The author, Michael E Mann, is an expert on reconstructing past climate variations from records stored in natural systems, such as the annual growth rings in trees, the chemical composition of water in ice cores from Greenland and Antarctica, and the chemistry of layers deposited in tropical corals or stalactites from caves. His research has concentrated on documenting and understanding climate variations over the last one to two thousand years by extracting common climate signals from multiple different records, first for the northern hemisphere and then for the whole globe. His graduate study at Yale University in the United States in the early 1990s identified natural long-term variations in the Northern Hemisphere climate, using longer data records and new methods to extract information from the data.
Mann never imagined that his research would push him out of the ivory towers of academia into the cut-andthrust world of politics, commentators, and lobbyists. But it certainly did, and this book describes his experiences over the last two decades as a climate scientist, as a communicator, and as a target of frequent attacks.

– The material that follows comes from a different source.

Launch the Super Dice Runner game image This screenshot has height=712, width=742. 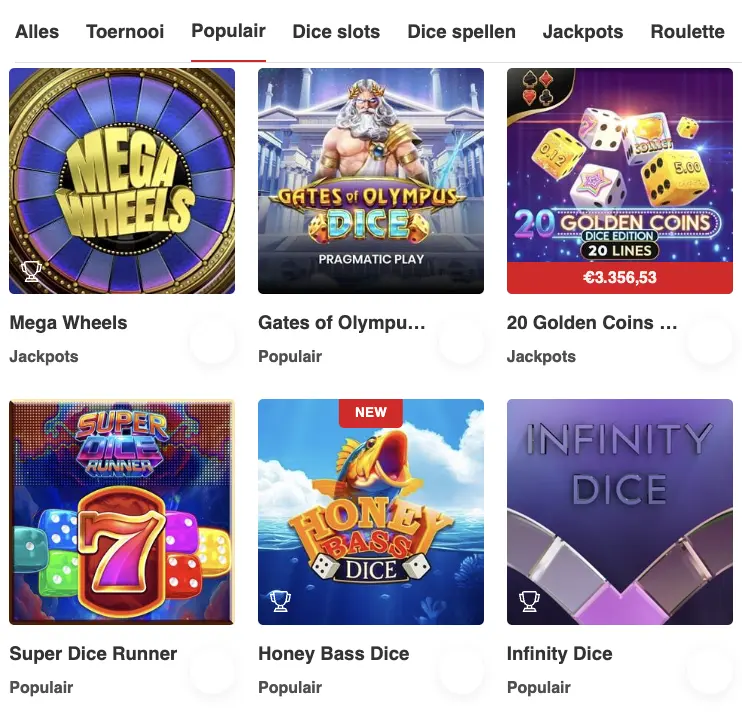(122, 511)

Mann was subjected to what he describes as the ‘Serengeti strategy’, in which predators ‘look for the most vulnerable animal at the edge of a herd’. In his case the predators were climate change ‘confusionists’, politicians and commentators who wish to confuse the public understanding of climate change science and delay action on reducing industrial emissions of green-house gases.

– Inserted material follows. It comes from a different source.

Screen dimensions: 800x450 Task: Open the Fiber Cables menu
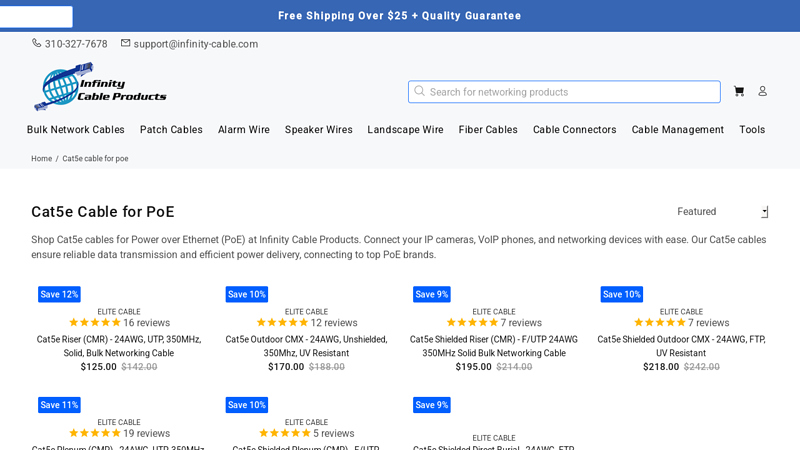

The reason for these attacks was that Mann led a ground-breaking series of studies in the late 1990s that described Northern Hemisphere temperature variations over the last thousand years and showed that the warmth of the latter part of the twentieth century was very unusual, likely warmer than any time in a thousand years, including the so-called Medieval Warm Period. The graph of the average temperature shows a wobbly but steady decline over nine hundred years followed by an abrupt rise in the twentieth century, a shape not unlike a hockey stick, the label that has been used to describe it ever since. This research was singled out for attack because it clearly showed that the warming in the twentieth century was unusual in the long-term context, and it was one of the figures featured in the Summary for Policymakers of the Third Assessment Report of the Intergovernmental Panel on Climate Change (IPCC), published in 2001...
This book is well written and tells a remarkable story that is likely to be of interest to a wide range of readers. It opens a window onto the work of a research scientist studying climate variability and climate change, providing glimpses of the mundane activities as well as the excitement of new discoveries. It provides readily understandable details of how past climate variations are reconstructed from a range of natural records, of the techniques used in palaeoclimatology...

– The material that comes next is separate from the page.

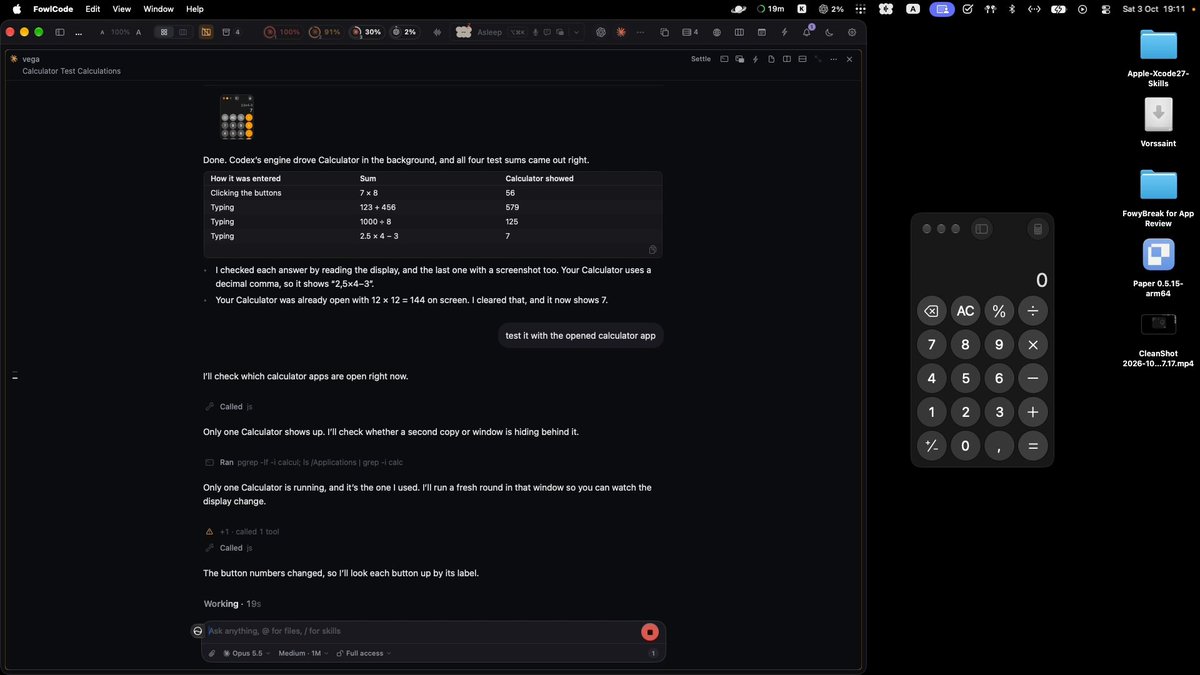Toggle the sidebar in FowlCode toolbar
This screenshot has height=675, width=1200.
click(x=60, y=32)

One of the fascinating aspects of The Hockey Stick and the Climate Wars is its selection of quotes used at the start of each chapter. They are all very relevant and interesting, but one of my favourite quotes and perhaps the most important one is missing. Charles Darwin, after his own battles over public misunderstanding of his science, wrote in the sixth edition of On the Origin of Species: ‘Great is the power of steady misrepresentation; but the history of science shows that fortunately this power does not long endure.’ Mann finishes the book on a similarly positive note, suggesting that he senses a turning of the tide in the Climate Wars...
The Hockey Stick and the Climate Wars: Dispatches from the Front Lines
By Michael E Mann
9780231152549 AU$43.95 I NZ$53.91
Columbia University Press
For more information or to buy the book, please click here.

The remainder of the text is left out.